The bomber struck as the victims exited the Kandahar offices of the Houston-based U.S. Protection and Investigations security company, a company official, Rohullah Khan, said. Three other people were wounded, he said.

The blast, the sixth suicide attack in Kandahar province in nine days, went off opposite the offices of the Canadian Provincial Reconstruction Team, a military team charged with rebuilding efforts in the area.

Provincial police chief Asmatullah Alizai said two foreigners, four Afghan policemen, and a translator were killed.

USPI employee Mohammad Aszal said the two foreign victims were American.

Qari Yousaf Ahmadi, who said he was a spokesman for the Taliban in southern Afghanistan, contacted the Associated Press and said the militant group was responsible for the attack. Mr. Ahmadi’s exact ties to the militants are not known.

Near-daily attacks plague the southern provinces of Afghanistan — the former stronghold of the hard-line Taliban regime, where the central government wields little power.

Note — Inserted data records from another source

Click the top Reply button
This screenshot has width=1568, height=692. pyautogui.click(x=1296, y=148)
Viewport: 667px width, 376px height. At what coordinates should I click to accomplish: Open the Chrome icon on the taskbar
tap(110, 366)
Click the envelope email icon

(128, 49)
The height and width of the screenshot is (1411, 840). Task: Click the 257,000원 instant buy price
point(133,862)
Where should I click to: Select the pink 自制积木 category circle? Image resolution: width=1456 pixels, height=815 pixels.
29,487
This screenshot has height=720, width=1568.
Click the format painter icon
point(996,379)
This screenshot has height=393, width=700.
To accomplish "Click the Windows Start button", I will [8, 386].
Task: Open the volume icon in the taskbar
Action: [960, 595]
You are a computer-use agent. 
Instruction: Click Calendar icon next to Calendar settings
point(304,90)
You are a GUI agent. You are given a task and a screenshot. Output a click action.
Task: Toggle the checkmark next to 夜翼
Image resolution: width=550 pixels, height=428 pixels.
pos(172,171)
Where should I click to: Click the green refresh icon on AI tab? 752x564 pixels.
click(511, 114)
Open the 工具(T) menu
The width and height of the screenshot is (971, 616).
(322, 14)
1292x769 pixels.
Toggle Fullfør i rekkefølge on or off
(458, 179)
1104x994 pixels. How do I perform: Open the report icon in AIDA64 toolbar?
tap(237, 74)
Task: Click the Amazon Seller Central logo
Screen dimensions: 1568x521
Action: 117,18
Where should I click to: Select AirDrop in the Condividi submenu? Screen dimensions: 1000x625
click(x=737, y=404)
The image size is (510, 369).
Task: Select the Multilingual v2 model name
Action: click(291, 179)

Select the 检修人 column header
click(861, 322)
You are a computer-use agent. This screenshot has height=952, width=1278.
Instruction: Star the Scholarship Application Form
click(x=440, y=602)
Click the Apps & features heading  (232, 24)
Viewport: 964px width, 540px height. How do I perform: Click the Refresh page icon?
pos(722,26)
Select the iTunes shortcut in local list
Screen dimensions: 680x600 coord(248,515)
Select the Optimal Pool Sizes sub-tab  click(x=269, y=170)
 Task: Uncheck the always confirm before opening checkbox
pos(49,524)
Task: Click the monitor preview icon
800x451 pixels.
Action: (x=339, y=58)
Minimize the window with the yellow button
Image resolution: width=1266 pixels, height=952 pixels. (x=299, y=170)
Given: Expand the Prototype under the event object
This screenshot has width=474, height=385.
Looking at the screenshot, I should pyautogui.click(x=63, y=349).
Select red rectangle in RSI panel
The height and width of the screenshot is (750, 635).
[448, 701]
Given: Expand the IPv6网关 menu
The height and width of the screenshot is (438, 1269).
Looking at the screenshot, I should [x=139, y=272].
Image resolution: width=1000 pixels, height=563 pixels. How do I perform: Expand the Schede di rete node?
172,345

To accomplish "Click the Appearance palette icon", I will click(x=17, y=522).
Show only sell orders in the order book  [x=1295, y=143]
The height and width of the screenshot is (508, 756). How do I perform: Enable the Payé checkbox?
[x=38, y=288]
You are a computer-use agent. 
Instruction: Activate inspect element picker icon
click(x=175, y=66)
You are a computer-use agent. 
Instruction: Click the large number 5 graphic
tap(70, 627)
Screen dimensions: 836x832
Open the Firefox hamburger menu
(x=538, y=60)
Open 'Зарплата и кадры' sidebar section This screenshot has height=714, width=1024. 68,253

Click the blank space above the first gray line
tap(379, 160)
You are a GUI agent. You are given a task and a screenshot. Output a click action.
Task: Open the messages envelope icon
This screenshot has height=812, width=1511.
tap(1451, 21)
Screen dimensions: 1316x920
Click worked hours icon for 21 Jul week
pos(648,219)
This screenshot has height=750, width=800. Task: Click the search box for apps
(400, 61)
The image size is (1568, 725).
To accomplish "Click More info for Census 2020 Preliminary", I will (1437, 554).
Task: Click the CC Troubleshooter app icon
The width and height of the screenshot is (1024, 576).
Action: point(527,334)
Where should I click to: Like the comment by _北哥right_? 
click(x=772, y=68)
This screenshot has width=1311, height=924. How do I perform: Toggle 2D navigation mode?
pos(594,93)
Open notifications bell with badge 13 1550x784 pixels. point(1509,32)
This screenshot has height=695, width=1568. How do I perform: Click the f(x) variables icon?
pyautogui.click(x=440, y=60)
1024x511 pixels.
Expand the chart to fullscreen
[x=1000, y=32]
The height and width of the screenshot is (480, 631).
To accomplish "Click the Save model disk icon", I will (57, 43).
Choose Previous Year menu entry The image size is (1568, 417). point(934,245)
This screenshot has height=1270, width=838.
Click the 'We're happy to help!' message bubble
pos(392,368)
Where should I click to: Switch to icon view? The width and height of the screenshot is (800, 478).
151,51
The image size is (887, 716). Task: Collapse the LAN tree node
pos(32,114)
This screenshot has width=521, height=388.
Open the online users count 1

Taliban militants have carried out a record number of suicide and roadside bombings this year. A growing insurgency, especially in the country’s South and East, has left close to 4,000 people dead.

Despite the spike in suicide bombings in the past nine days, NATO said yesterday that the overall number of coordinated insurgency attacks across the country is decreasing.

The number of major attacks in November was 449, a drop of nearly 50% compared to 869 in September, the chief NATO spokesman in Afghanistan, Brigadier Richard Nugee, said.